> [Working data]:
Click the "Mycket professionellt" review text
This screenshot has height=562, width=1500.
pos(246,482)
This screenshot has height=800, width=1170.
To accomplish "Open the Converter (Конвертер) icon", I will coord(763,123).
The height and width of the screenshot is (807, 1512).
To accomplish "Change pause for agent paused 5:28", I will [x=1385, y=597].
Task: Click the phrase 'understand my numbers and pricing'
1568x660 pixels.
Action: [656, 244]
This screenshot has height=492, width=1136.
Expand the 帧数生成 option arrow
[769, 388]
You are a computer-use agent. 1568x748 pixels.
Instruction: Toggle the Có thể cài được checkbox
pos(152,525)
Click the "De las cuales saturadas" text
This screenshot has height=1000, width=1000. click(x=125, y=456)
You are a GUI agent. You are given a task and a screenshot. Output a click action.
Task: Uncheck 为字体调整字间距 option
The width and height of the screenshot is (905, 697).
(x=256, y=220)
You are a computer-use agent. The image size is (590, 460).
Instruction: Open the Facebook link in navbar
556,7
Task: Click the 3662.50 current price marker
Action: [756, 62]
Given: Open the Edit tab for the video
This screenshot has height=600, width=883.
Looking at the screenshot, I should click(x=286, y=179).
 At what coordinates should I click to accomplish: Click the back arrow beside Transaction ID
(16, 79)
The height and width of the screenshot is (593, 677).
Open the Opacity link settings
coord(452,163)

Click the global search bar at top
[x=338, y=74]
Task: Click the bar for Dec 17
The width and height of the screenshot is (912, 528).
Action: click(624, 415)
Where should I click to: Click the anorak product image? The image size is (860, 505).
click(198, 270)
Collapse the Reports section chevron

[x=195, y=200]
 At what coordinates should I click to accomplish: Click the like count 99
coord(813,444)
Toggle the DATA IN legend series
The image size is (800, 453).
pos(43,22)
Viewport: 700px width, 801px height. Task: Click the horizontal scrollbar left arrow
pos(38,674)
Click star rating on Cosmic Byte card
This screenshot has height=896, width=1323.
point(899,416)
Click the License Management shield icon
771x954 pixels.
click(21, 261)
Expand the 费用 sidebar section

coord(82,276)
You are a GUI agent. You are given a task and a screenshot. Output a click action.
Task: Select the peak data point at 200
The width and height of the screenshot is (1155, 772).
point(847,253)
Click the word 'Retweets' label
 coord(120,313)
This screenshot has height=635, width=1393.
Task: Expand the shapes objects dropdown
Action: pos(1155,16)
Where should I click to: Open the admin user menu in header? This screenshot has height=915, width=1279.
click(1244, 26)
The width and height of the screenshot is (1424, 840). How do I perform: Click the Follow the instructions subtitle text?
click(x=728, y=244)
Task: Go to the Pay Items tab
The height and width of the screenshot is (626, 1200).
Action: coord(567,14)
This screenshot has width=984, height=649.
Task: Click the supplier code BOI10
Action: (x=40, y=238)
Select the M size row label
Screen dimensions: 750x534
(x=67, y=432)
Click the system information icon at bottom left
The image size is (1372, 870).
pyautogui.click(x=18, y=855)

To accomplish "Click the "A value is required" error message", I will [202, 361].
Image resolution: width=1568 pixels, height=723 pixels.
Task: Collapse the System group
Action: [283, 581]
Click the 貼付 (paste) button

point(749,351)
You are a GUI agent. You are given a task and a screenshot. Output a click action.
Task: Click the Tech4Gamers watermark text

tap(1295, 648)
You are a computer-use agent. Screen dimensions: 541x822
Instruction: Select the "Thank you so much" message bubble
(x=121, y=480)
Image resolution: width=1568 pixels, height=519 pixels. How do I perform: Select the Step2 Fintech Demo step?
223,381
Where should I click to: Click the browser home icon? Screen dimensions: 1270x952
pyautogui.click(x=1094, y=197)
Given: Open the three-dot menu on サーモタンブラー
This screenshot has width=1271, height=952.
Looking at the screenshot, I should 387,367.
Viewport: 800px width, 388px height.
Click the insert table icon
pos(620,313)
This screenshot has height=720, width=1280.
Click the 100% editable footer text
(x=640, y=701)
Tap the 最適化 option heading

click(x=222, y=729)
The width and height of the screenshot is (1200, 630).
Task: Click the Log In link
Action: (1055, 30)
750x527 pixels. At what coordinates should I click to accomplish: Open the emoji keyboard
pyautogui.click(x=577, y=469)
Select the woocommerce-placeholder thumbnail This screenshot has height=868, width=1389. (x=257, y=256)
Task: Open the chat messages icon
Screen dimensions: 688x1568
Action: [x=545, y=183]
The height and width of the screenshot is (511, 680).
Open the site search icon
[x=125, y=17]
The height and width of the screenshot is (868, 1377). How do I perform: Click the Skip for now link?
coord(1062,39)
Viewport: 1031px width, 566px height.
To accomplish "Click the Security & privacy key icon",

> [Exercise requirements]: Recreate the listing exactly, so that each entry reads as before.

> [Result below]:
Click the "Mycket professionellt" review text
This screenshot has height=562, width=1500.
pos(246,482)
This screenshot has height=800, width=1170.
To accomplish "Open the Converter (Конвертер) icon", I will coord(763,123).
The height and width of the screenshot is (807, 1512).
To accomplish "Change pause for agent paused 5:28", I will [x=1385, y=597].
Task: Click the phrase 'understand my numbers and pricing'
1568x660 pixels.
Action: [656, 244]
This screenshot has height=492, width=1136.
Expand the 帧数生成 option arrow
[769, 388]
You are a computer-use agent. 1568x748 pixels.
Instruction: Toggle the Có thể cài được checkbox
pos(152,525)
Click the "De las cuales saturadas" text
This screenshot has height=1000, width=1000. click(x=125, y=456)
You are a GUI agent. You are given a task and a screenshot. Output a click action.
Task: Uncheck 为字体调整字间距 option
The width and height of the screenshot is (905, 697).
(x=256, y=220)
You are a computer-use agent. The image size is (590, 460).
Instruction: Open the Facebook link in navbar
556,7
Task: Click the 3662.50 current price marker
Action: [756, 62]
Given: Open the Edit tab for the video
This screenshot has height=600, width=883.
Looking at the screenshot, I should click(x=286, y=179).
 At what coordinates should I click to accomplish: Click the back arrow beside Transaction ID
(16, 79)
The height and width of the screenshot is (593, 677).
Open the Opacity link settings
coord(452,163)

Click the global search bar at top
[x=338, y=74]
Task: Click the bar for Dec 17
The width and height of the screenshot is (912, 528).
Action: click(624, 415)
Where should I click to: Click the anorak product image? The image size is (860, 505).
click(198, 270)
Collapse the Reports section chevron

[x=195, y=200]
 At what coordinates should I click to accomplish: Click the like count 99
coord(813,444)
Toggle the DATA IN legend series
The image size is (800, 453).
pos(43,22)
Viewport: 700px width, 801px height. Task: Click the horizontal scrollbar left arrow
pos(38,674)
Click star rating on Cosmic Byte card
This screenshot has height=896, width=1323.
point(899,416)
Click the License Management shield icon
771x954 pixels.
click(21, 261)
Expand the 费用 sidebar section

coord(82,276)
You are a GUI agent. You are given a task and a screenshot. Output a click action.
Task: Select the peak data point at 200
The width and height of the screenshot is (1155, 772).
point(847,253)
Click the word 'Retweets' label
 coord(120,313)
This screenshot has height=635, width=1393.
Task: Expand the shapes objects dropdown
Action: pos(1155,16)
Where should I click to: Open the admin user menu in header? This screenshot has height=915, width=1279.
click(1244, 26)
The width and height of the screenshot is (1424, 840). How do I perform: Click the Follow the instructions subtitle text?
click(x=728, y=244)
Task: Go to the Pay Items tab
The height and width of the screenshot is (626, 1200).
Action: coord(567,14)
This screenshot has width=984, height=649.
Task: Click the supplier code BOI10
Action: (x=40, y=238)
Select the M size row label
Screen dimensions: 750x534
(x=67, y=432)
Click the system information icon at bottom left
The image size is (1372, 870).
pyautogui.click(x=18, y=855)

To accomplish "Click the "A value is required" error message", I will [202, 361].
Image resolution: width=1568 pixels, height=723 pixels.
Task: Collapse the System group
Action: [283, 581]
Click the 貼付 (paste) button

point(749,351)
You are a GUI agent. You are given a task and a screenshot. Output a click action.
Task: Click the Tech4Gamers watermark text

tap(1295, 648)
You are a computer-use agent. Screen dimensions: 541x822
Instruction: Select the "Thank you so much" message bubble
(x=121, y=480)
Image resolution: width=1568 pixels, height=519 pixels. How do I perform: Select the Step2 Fintech Demo step?
223,381
Where should I click to: Click the browser home icon? Screen dimensions: 1270x952
pyautogui.click(x=1094, y=197)
Given: Open the three-dot menu on サーモタンブラー
This screenshot has width=1271, height=952.
Looking at the screenshot, I should 387,367.
Viewport: 800px width, 388px height.
Click the insert table icon
pos(620,313)
This screenshot has height=720, width=1280.
Click the 100% editable footer text
(x=640, y=701)
Tap the 最適化 option heading

click(x=222, y=729)
The width and height of the screenshot is (1200, 630).
Task: Click the Log In link
Action: (1055, 30)
750x527 pixels. At what coordinates should I click to accomplish: Open the emoji keyboard
pyautogui.click(x=577, y=469)
Select the woocommerce-placeholder thumbnail This screenshot has height=868, width=1389. (x=257, y=256)
Task: Open the chat messages icon
Screen dimensions: 688x1568
Action: [x=545, y=183]
The height and width of the screenshot is (511, 680).
Open the site search icon
[x=125, y=17]
The height and width of the screenshot is (868, 1377). How do I perform: Click the Skip for now link?
coord(1062,39)
Viewport: 1031px width, 566px height.
To accomplish "Click the Security & privacy key icon",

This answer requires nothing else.